SOURCE DATA:
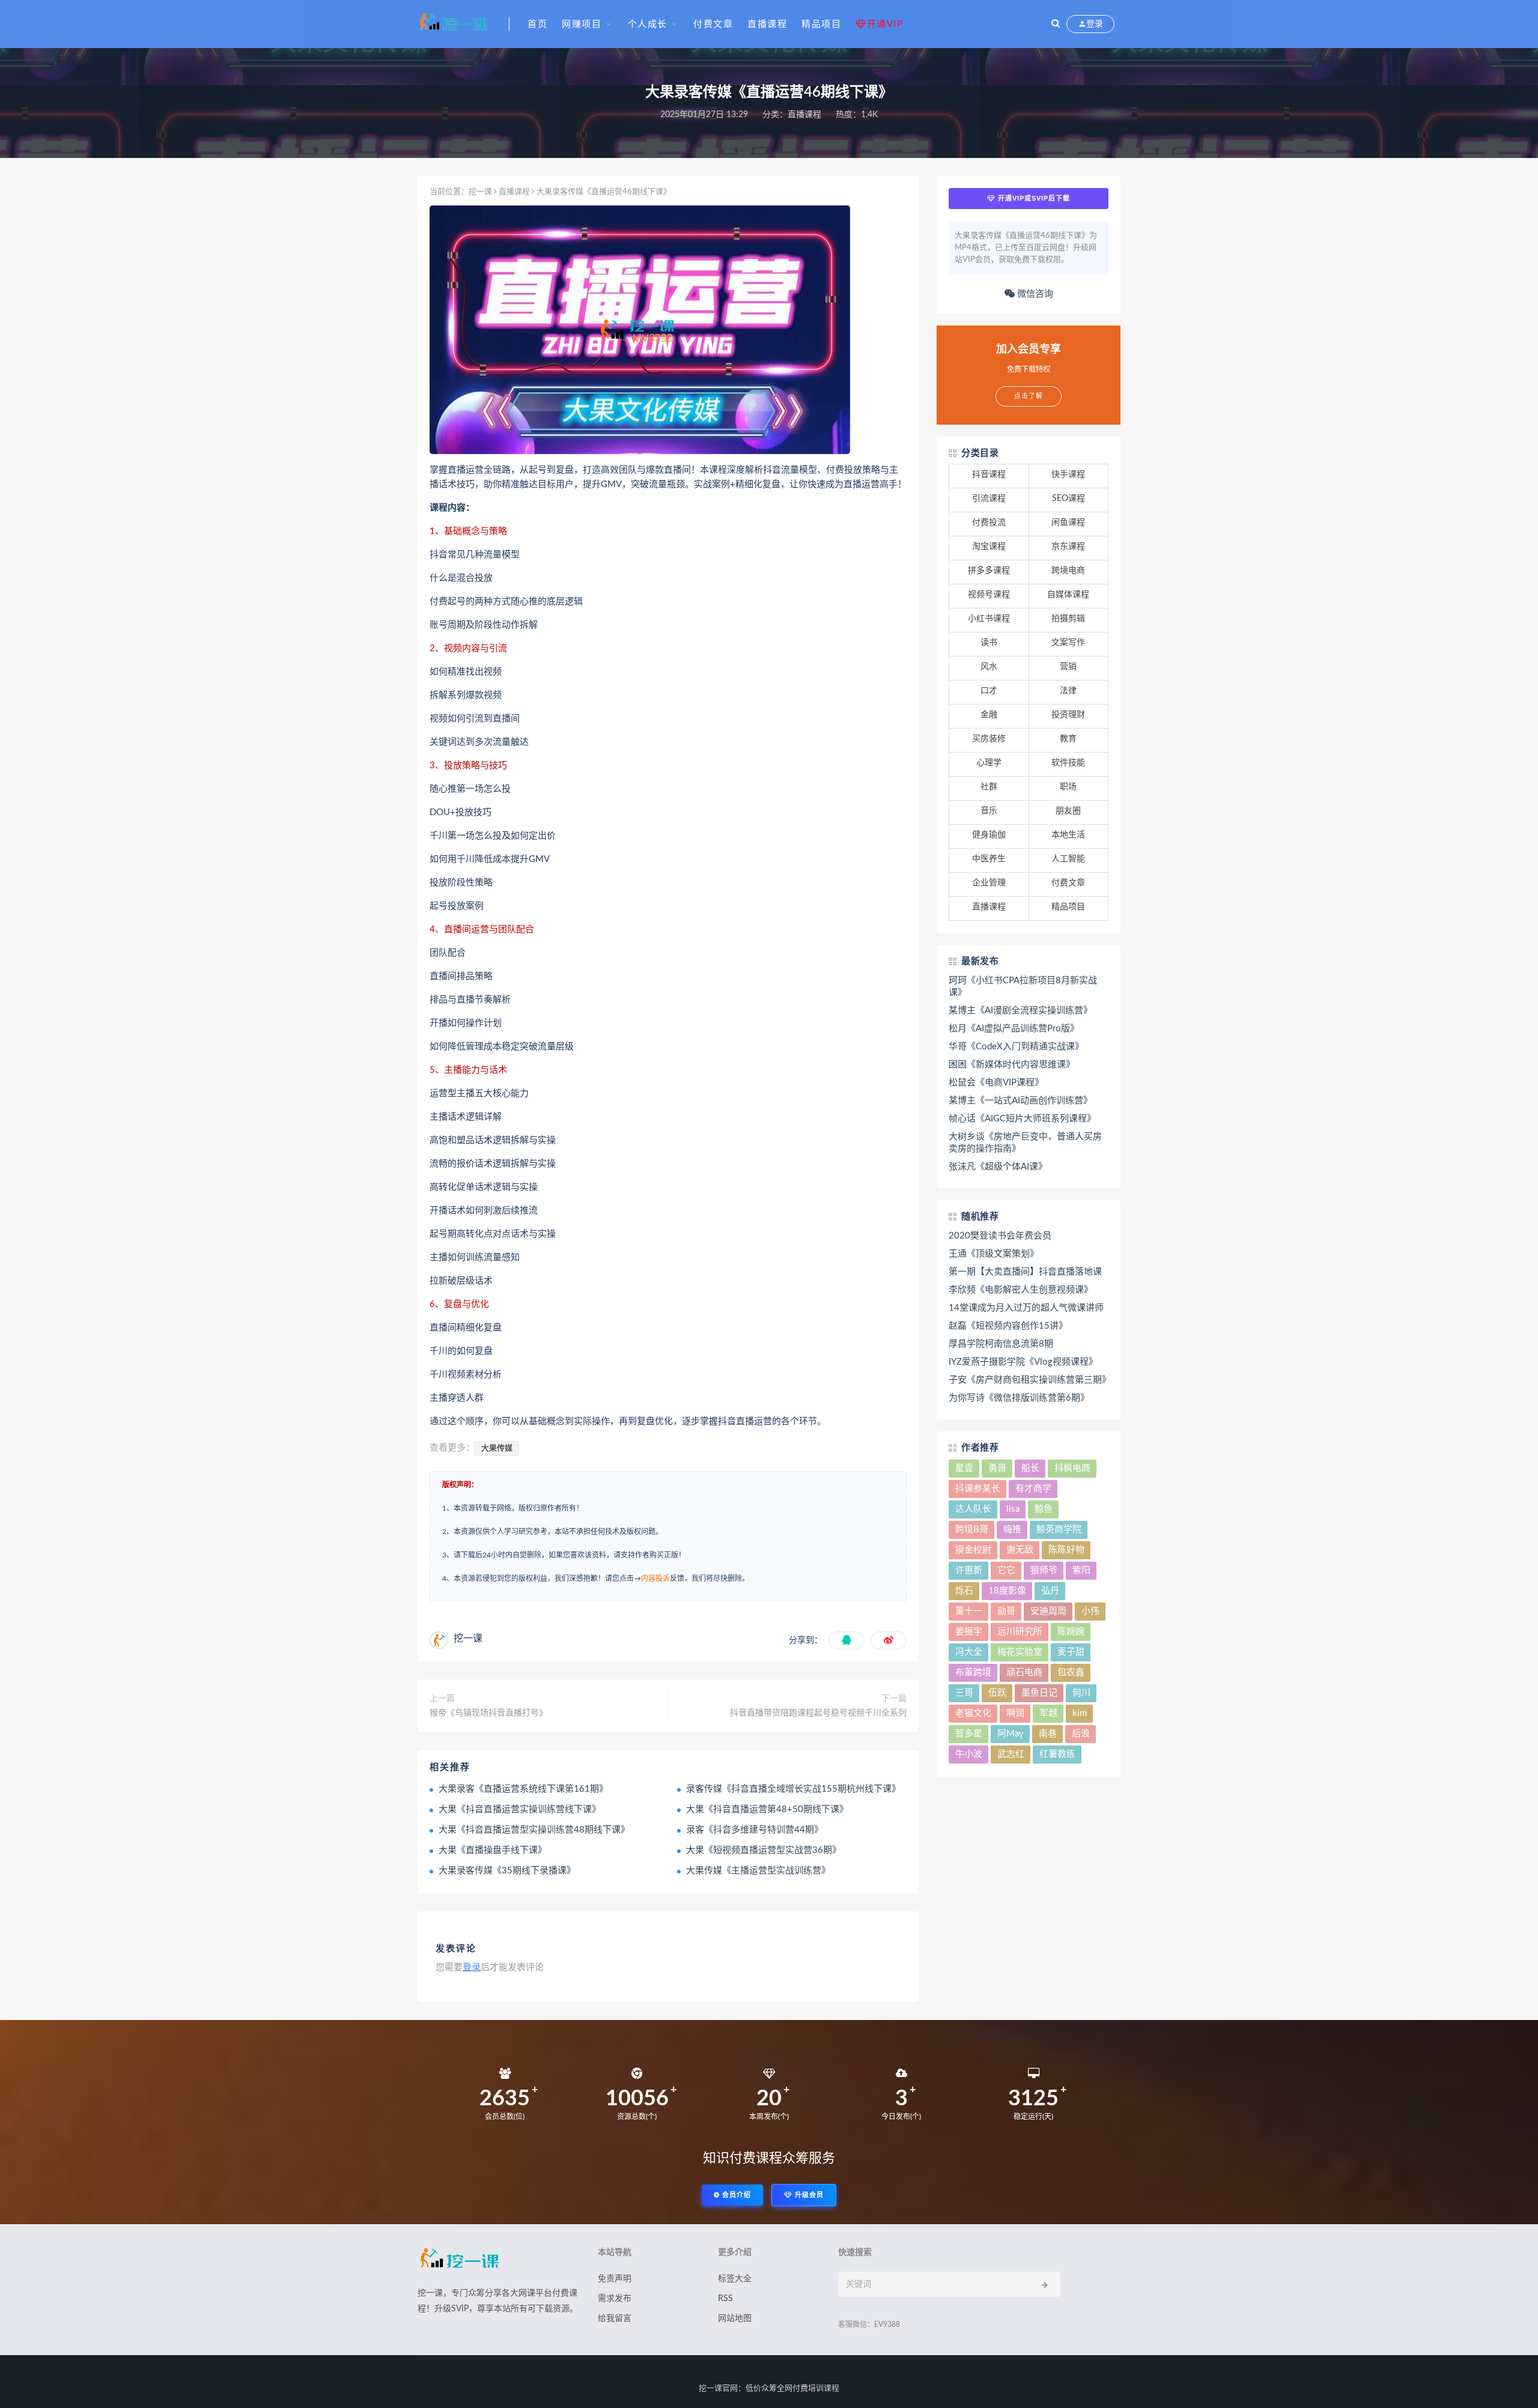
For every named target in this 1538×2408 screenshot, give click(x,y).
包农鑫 (1070, 1672)
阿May (1010, 1733)
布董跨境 (973, 1672)
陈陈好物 (1066, 1549)
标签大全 (735, 2279)
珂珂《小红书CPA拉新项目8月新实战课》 (1023, 986)
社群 (988, 787)
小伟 (1090, 1611)
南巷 (1048, 1733)
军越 (1048, 1713)
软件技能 (1068, 763)
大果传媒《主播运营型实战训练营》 (758, 1870)
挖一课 (480, 192)
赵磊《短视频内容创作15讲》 (1008, 1325)
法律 (1068, 691)
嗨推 (1012, 1529)
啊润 (1015, 1713)
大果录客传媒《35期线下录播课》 (507, 1870)
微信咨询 (1034, 294)
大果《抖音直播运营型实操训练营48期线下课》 (534, 1829)
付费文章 (713, 24)
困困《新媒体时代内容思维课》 (1012, 1064)
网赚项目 (581, 24)
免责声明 (614, 2279)
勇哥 (997, 1468)
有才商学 (1033, 1488)
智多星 (968, 1733)
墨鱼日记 (1039, 1692)
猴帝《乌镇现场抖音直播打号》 (488, 1713)
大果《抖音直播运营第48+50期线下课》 (767, 1809)
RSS (725, 2298)
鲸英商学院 (1058, 1529)
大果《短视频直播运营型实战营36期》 (763, 1850)
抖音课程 (989, 474)
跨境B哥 (971, 1529)
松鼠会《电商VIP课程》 (996, 1082)
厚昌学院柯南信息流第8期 (1001, 1343)
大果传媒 (496, 1448)
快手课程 (1068, 474)
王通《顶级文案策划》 (994, 1253)
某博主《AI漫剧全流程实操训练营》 (1020, 1010)
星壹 (964, 1468)
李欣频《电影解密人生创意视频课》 (1021, 1289)
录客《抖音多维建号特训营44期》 (754, 1829)
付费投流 (989, 522)
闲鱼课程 (1068, 522)
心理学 (989, 763)
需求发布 (614, 2298)
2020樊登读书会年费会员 (1000, 1235)
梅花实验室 (1019, 1652)
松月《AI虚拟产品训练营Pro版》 (1014, 1028)
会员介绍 (735, 2195)
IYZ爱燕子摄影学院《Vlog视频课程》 (1023, 1361)
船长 (1030, 1468)
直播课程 (767, 24)
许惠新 (968, 1570)
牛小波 (968, 1754)
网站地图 (735, 2318)
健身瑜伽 (989, 835)
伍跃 (997, 1692)
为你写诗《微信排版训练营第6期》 (1019, 1398)
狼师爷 (1043, 1570)
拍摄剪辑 (1068, 618)
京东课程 (1068, 546)
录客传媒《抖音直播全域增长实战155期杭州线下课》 (793, 1789)
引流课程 (989, 498)
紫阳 (1081, 1570)
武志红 (1010, 1754)
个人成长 (647, 24)
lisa (1013, 1509)
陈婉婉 (1070, 1631)
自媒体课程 (1068, 594)
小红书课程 (989, 618)
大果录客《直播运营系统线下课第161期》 (523, 1789)
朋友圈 (1068, 811)
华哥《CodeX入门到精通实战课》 (1016, 1046)
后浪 (1081, 1733)
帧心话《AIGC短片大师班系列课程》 (1022, 1118)
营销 (1068, 667)
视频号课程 (989, 594)
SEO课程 (1068, 498)
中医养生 (989, 859)
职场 (1068, 787)
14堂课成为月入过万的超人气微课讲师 (1026, 1307)
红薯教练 (1057, 1754)
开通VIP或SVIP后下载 (1032, 198)
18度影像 (1007, 1590)
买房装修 (989, 739)
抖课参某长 (977, 1488)
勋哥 (1006, 1611)
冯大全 (968, 1652)
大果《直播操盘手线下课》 (493, 1850)
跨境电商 (1068, 570)
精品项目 (821, 24)
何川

WHAT IS NEEDED:
Both end lines included, restate word for word the lines above from the line with "个人成长 (647, 24)" to the line with "开通VIP或SVIP后下载 (1032, 198)", and nothing else.

ANSWER TO THIS PROBLEM:
个人成长 (647, 24)
lisa (1013, 1509)
陈婉婉 (1070, 1631)
自媒体课程 (1068, 594)
小红书课程 (989, 618)
大果录客《直播运营系统线下课第161期》 (523, 1789)
朋友圈 (1068, 811)
华哥《CodeX入门到精通实战课》 (1016, 1046)
后浪 (1081, 1733)
帧心话《AIGC短片大师班系列课程》 (1022, 1118)
营销 (1068, 667)
视频号课程 (989, 594)
SEO课程 (1068, 498)
中医养生 (989, 859)
职场 (1068, 787)
14堂课成为月入过万的超人气微课讲师 (1026, 1307)
红薯教练 (1057, 1754)
开通VIP或SVIP后下载 (1032, 198)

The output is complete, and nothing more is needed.